Today, a little UAG-related gotcha I wanted to share with you. Consider the following:
- Multiple SharePoint web applications are published under the same trunk
- All web applications are served by the same back-end SharePoint servers (the ones you define in the “web servers” tab for each published application)
- AAM and other required configurations were made according to best practices
Then you’re likely to face the problem described below:
- Through the UAG, you attempt to directly access to http://webapp02.mydomain.com/sites/mysiteonwebapp02/
- You’re redirected to the portal for authentication
- You authenticate successfully
- Alas, you are redirected to http://webapp01.mydomain.com/sites/mysiteonwebapp02/ and a naughty 404
Why such a behavior? Well the explanation we received from the support is the following: When compiling and activating its configuration, UAG builds a list of unique web servers on a per-trunk basis instead of per-web application. Therefore, it is likely that although you’re trying to access the correct web application directly and authentication happens successfully, you may be redirected to the first web app in the list that has the same web servers defined.

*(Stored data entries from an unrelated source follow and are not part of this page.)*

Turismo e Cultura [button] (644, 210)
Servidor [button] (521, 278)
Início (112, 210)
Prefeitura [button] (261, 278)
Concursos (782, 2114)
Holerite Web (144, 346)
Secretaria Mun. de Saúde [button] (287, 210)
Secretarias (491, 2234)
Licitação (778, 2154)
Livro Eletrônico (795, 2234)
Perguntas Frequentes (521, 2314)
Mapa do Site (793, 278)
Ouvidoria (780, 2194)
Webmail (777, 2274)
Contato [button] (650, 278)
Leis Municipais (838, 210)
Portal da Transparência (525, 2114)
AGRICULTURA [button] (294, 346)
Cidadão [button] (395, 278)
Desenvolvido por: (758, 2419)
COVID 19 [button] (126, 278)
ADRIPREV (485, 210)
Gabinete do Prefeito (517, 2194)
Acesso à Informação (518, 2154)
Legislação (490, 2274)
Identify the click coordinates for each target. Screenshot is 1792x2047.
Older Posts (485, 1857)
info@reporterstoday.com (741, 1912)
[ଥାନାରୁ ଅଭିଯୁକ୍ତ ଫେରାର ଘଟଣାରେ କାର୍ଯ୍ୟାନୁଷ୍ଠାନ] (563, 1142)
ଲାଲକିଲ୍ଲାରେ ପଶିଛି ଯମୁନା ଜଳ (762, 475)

I did not have time to test but it is likely to face the same issue when publishing any type of web application (IIS…) as long as they meet the configuration stated above.
Fortunately, the MS support proposed 2 workarounds:
- Publishing each web applications under different trunks. Wow, heavy isn’t it? No to mention possible problems with DNS domain conflicts…
- Creating a DNS alias (or entry in the HOSTS file of the UAG) for each web server hosting each web application such as webapp01-srv01, webapp01-srv02, webapp02-srv01, webapp02-srv02 and so on in a way that each entry is actually perceived as globally unique for the trunk
Apparently, this behavior considered by design, is unlikely to be fixed in a coming update or service pack.
PS: Big thanks to @jlebutte for his help!